Start of GIVEN PASSAGE
Dr. Thatikonda Rajaiah (born 12 July 1965) is an Indian politician and present MLA for Station Ghanpur assembly constituency representing the Telangana Rashtra Samithi. He joined Telangana Rashtra Samithi on 30 October 2011. He was sworn in as deputy chief minister of Telangana state on 2 June 2014 along with Md. Mohamood Ali deputy chief minister of Telangana (minority cell).  Chief Minister K. Chandrasekhar Rao on 25 January 2015 fired Deputy Chief Minister and Health Minister T. Rajaiah in the wake of adverse reports about his functioning and failure to take preventive measures in controlling swine flu in Telangana.

Dr. Thatikonda Rajaiah was born in Thatikonda, a village located in Janagama District, Station Ghanpur Zone, Telangana state. He was born on March 2, 1958. Rajaiah's parents were Marapaka Venkataya and Lakshmi. He completed his MBBS in 1981 from Warangal Kakatiya Medical College.

Political career
T. Rajaiah won over Kadiyam Srihari in Andhra Pradesh State Assembly Elections 2009 for INC in Station Ghanpur Assembly Constituency. He joined the Telangana Rashtra Samithi party on 30 October 2011 revolting for Telangana state. He won in by-election in 2012 representing the TRS party. He served as the Deputy Chief Minister for the Govt. of Telangana in the Cabinet of Ministers of Sri K Chandra Sekhar Rao (KCR)-led government in Telangana with effect from the Telangana State Formation Day, 2 June 2014.

Controversies
Charges of corruption in the Telangana's medical and health department surfaced and indicated Deputy Chief Minister Thaikonda Rajaiah's involvement or 'tacit ignorance' of illegal actions in the department. While Rajaiah's dismissal appeared to have been on the cards for quite a time since September, 2014 when he promised a Health University for Warangal seemingly without Telangana CM Kalvakuntla Chandrashekar's direction.

Chief minister's political secretary S Subhash Reddy said, "The developments were on expected lines. The matter of corruption charges against a minister is a serious one."

Rajaiah has earned the dubious distinction of being the First Minister in Telangana to be sacked. Allegations of corruption against the health and medical department include irregularities in recruitment of para-medical staff and purchase of ambulance vehicles.

In a last ditch effort to defend himself, Rajaiah had written to the chief minister seeking forgiveness for his omissions and commissions, but to no avail.

On Jan 25, 2015, before Republic Day, Rajaiah was "supposedly" sacked for his behavior. His duties were transferred to a Bindla caste member (non-madiga) member Kadiyam Srihari who is also from Warangal, in order not to lose the Scheduled Caste vote bank. Mr. Srihari was considered the hidden hand behind the Madiga movement for categorisation of Scheduled Castes though he belonged to the Baindla community which is considered lower in strata than Madigas.
End of GIVEN PASSAGE
EXERCISE PROMPT = Copy the part of the Thatikonda Rajaiah text between "Controversies" and "Kalvakuntla Chandrashekar's direction.", inclusive, changing "Health University" to "Medical University".
Start of RECORD EXTRACTS
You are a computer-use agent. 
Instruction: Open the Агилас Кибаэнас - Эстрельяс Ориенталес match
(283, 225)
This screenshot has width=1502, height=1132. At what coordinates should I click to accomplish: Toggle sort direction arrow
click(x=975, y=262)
End of RECORD EXTRACTS
Start of RECORD EXTRACTS
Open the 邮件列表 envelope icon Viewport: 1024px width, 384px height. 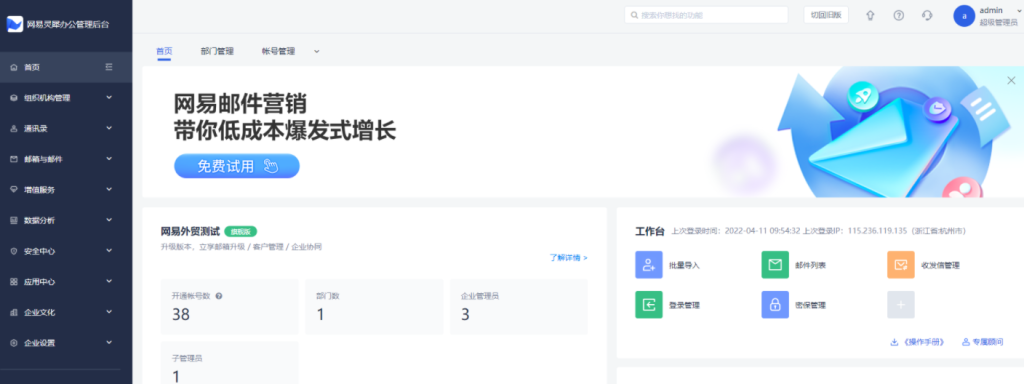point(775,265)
End of RECORD EXTRACTS
Start of RECORD EXTRACTS
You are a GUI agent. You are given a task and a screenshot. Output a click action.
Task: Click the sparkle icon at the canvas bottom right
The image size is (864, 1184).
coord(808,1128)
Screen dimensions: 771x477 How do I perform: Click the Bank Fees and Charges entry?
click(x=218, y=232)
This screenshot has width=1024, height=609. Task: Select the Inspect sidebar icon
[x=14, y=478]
End of RECORD EXTRACTS
TASK SOLUTION =
Controversies
Charges of corruption in the Telangana's medical and health department surfaced and indicated Deputy Chief Minister Thaikonda Rajaiah's involvement or 'tacit ignorance' of illegal actions in the department. While Rajaiah's dismissal appeared to have been on the cards for quite a time since September, 2014 when he promised a Medical University for Warangal seemingly without Telangana CM Kalvakuntla Chandrashekar's direction.